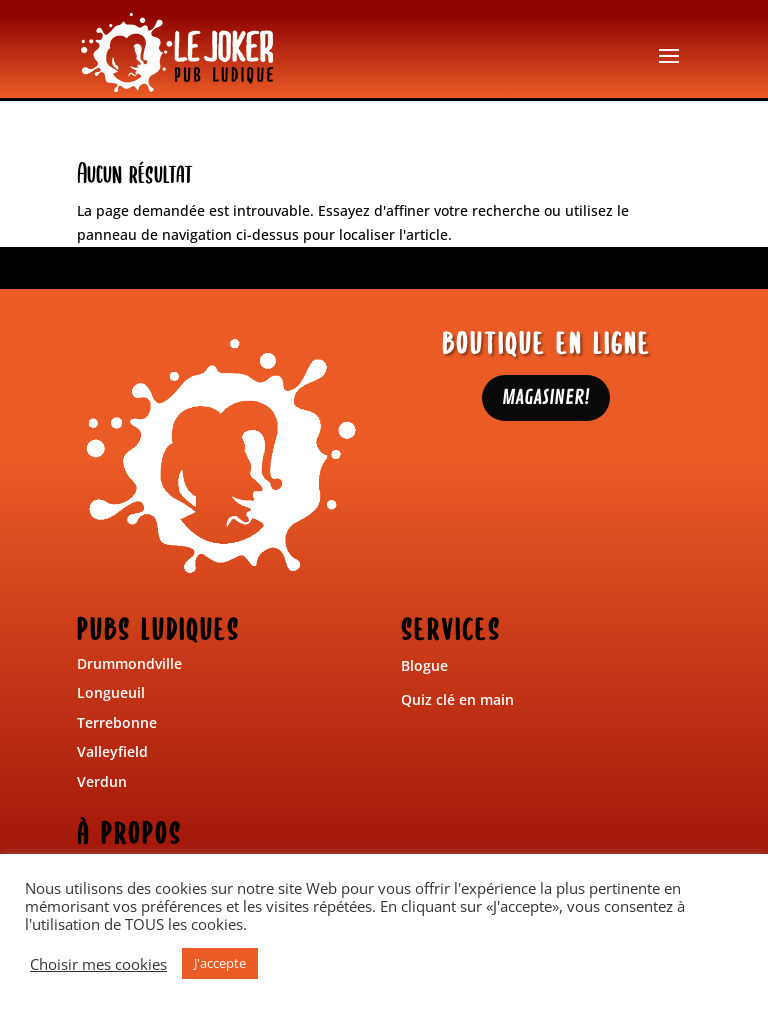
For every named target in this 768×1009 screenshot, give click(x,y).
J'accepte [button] (220, 963)
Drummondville (129, 663)
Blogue (424, 665)
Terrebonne (117, 722)
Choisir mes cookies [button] (98, 964)
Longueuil (111, 692)
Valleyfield (112, 751)
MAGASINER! (546, 397)
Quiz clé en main (457, 699)
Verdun (102, 781)
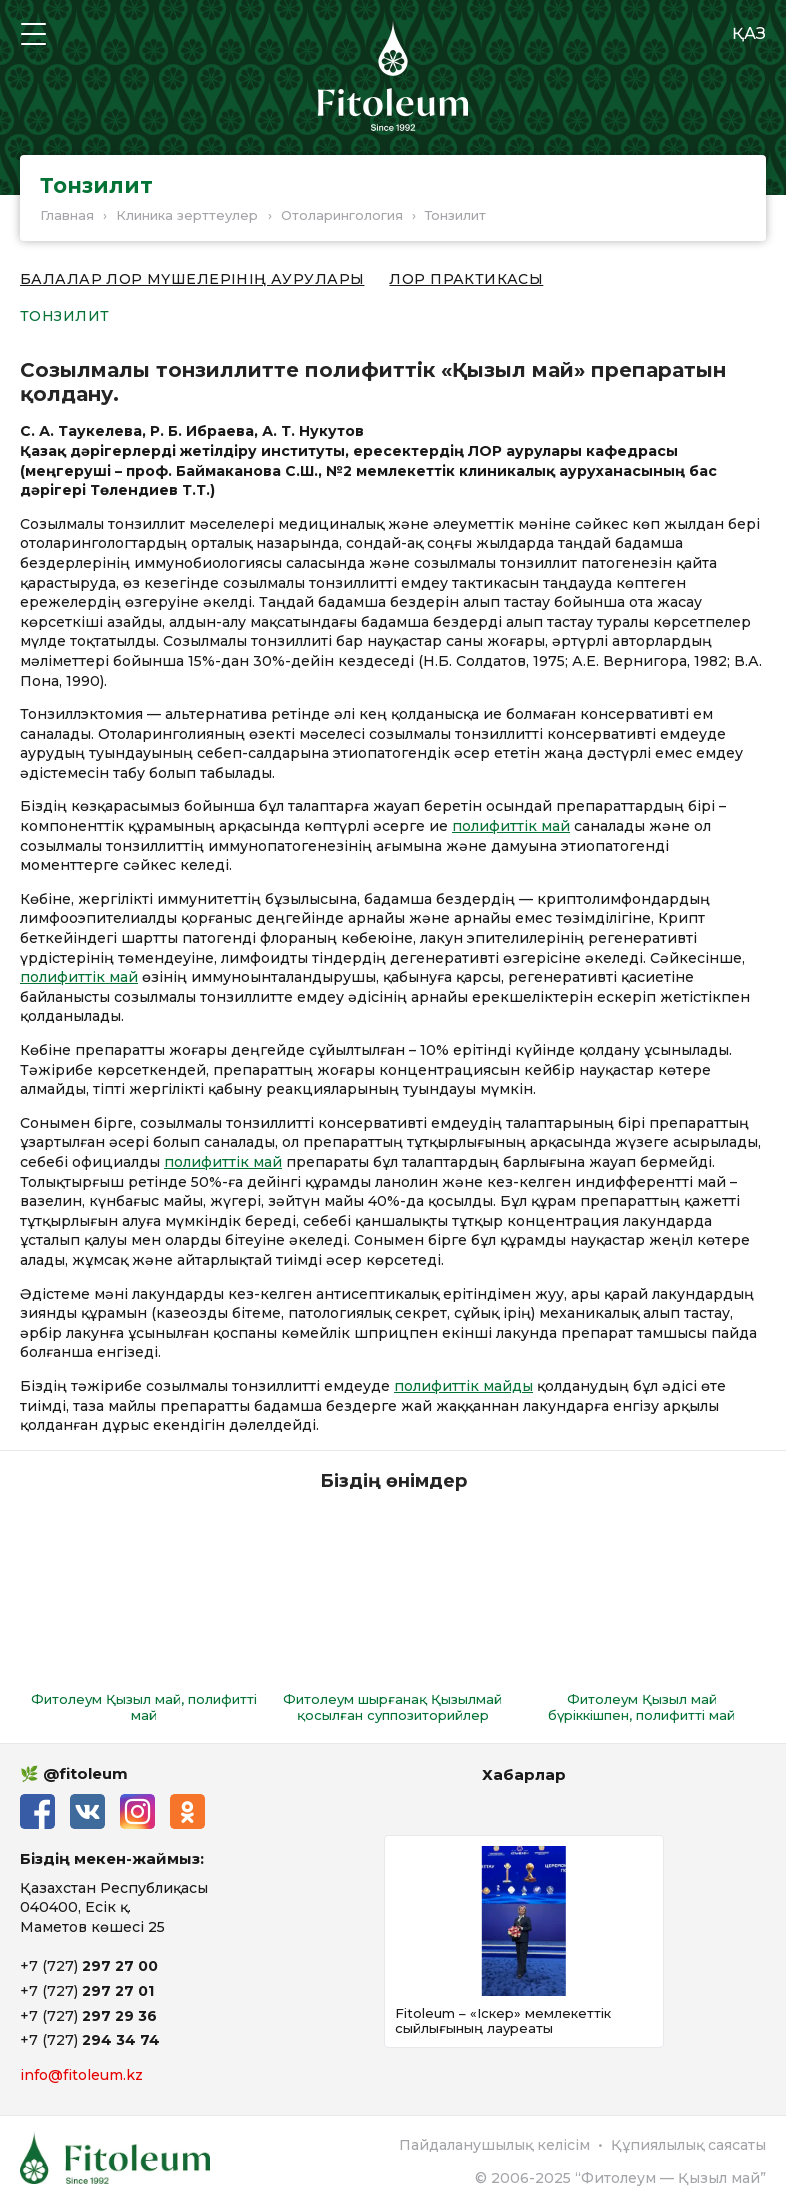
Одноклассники (187, 1811)
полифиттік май (511, 826)
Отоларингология (342, 215)
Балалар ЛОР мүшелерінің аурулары (192, 279)
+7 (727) (89, 1966)
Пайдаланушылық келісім (494, 2145)
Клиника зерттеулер (187, 215)
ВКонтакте (87, 1811)
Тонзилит (64, 316)
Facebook (37, 1811)
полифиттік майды (463, 1386)
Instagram (137, 1811)
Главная (67, 215)
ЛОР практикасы (466, 279)
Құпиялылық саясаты (688, 2145)
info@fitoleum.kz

+ + + +

Please reproduce the part of the listing that opens with the line containing "Главная (67, 215)" and closes with the last line of the listing, keeping every character unchanged.

> **Task solution**:
Главная (67, 215)
ЛОР практикасы (466, 279)
Құпиялылық саясаты (688, 2145)
info@fitoleum.kz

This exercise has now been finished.